Friday, May 18, 2012

Learning from Matthew

 Matthew study starting in June at TFC; notes about the ESV.

Attention Bible quizzers! Just because its summer, doesn't mean that you can't get a head start on next year's material. Here's some need-to-know information about our upcoming quiz season.

1. This season covers the Gospel of Matthew

Don't just memorize; learn it and live it. 
In our Summer in the Parks at TFC, we will be looking at the book of Matthew chapter by chapter. Adam will be working together with student teachers to examine the themes and lessons that set Matthew apart from the other gospel accounts. The series starts June 4 at Riverside Park in Everson, and we'll be at a different park each Monday night. Even if you aren't ready to start memorizing yet, this is a great opportunity to understand Matthew like you never have before!
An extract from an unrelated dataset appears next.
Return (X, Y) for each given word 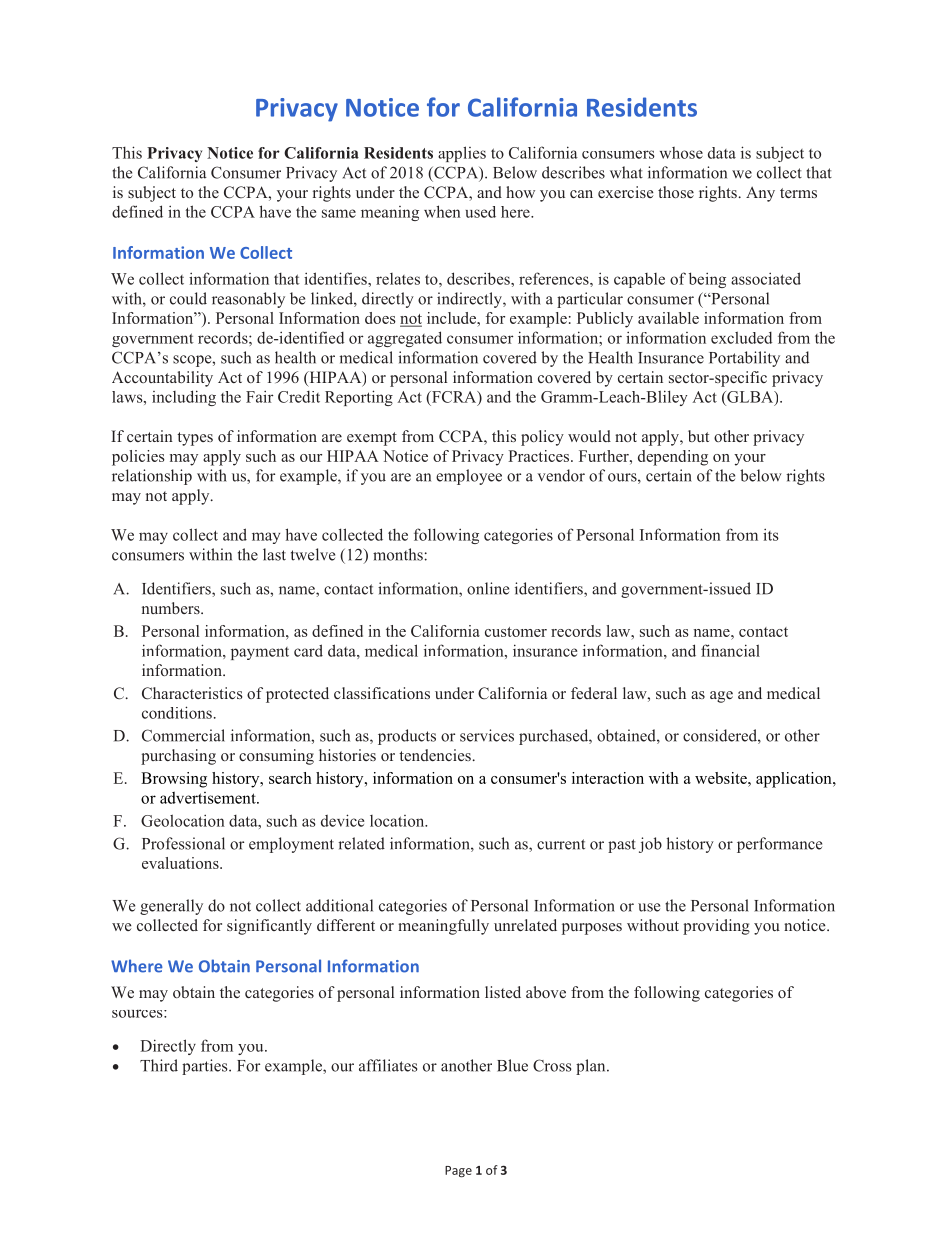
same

Already prepping for fall?
Here's what we'll quiz on for the Kickoff Retreat on Sept 7-8 [edit] Sept 14-15:
  • First-time quizzers: Matthew 4 (25 verses)
  • Returning quizzers: Matthew 5 (48 verses)
The schedule for the rest of the season is posted at

2. We're switching to the ESV!

Why the change?
The NIV has never been a strict word-for-word translation. Since Greek words and idioms often don't really have an English equivalent, the translators thought it more important that the ideas be understood, and so they used a thought-for-thought (or, "dynamic equivalence") philosophy of translation.  Following this translation style, when they revised the NIV in 2011, they included some changes to make some wording more gender inclusive -- for example, using "all people" instead of "all men," or "brothers and sisters" rather than simply "brothers."   The NIV translators may have honestly tried to reflect what the original writers meant; but the fact is, they changed or added words that aren't actually in the original language, and sometimes this can change the meaning as well.

The Bible Quiz Fellowship committee feels this takes the "thought-for-thought" style too far, and it's important to preserve the original, inspired words that God recorded through the biblical authors.  With that (and some secondary reasons) in mind, the BQF committee voted in May 2011 to adopt the English Standard Version, which is much closer to word-for-word translation.  You can learn more about the decision from the statement on the BQF website.

2011 Edition
When you start studying Matthew, make sure you use a 2011 edition of the ESV by looking at the copyright date at the front of your bible. Or, just pick up a quiz book at the TFC office for $6.

Older versions of ESV (2001 or 2007), are a little bit different. Not much -- just a word here and there -- but it will be enough to throw off your word-perfect memorization for quizzing. If you already have an older ESV you'd like to study from, you can download and print this list of changes.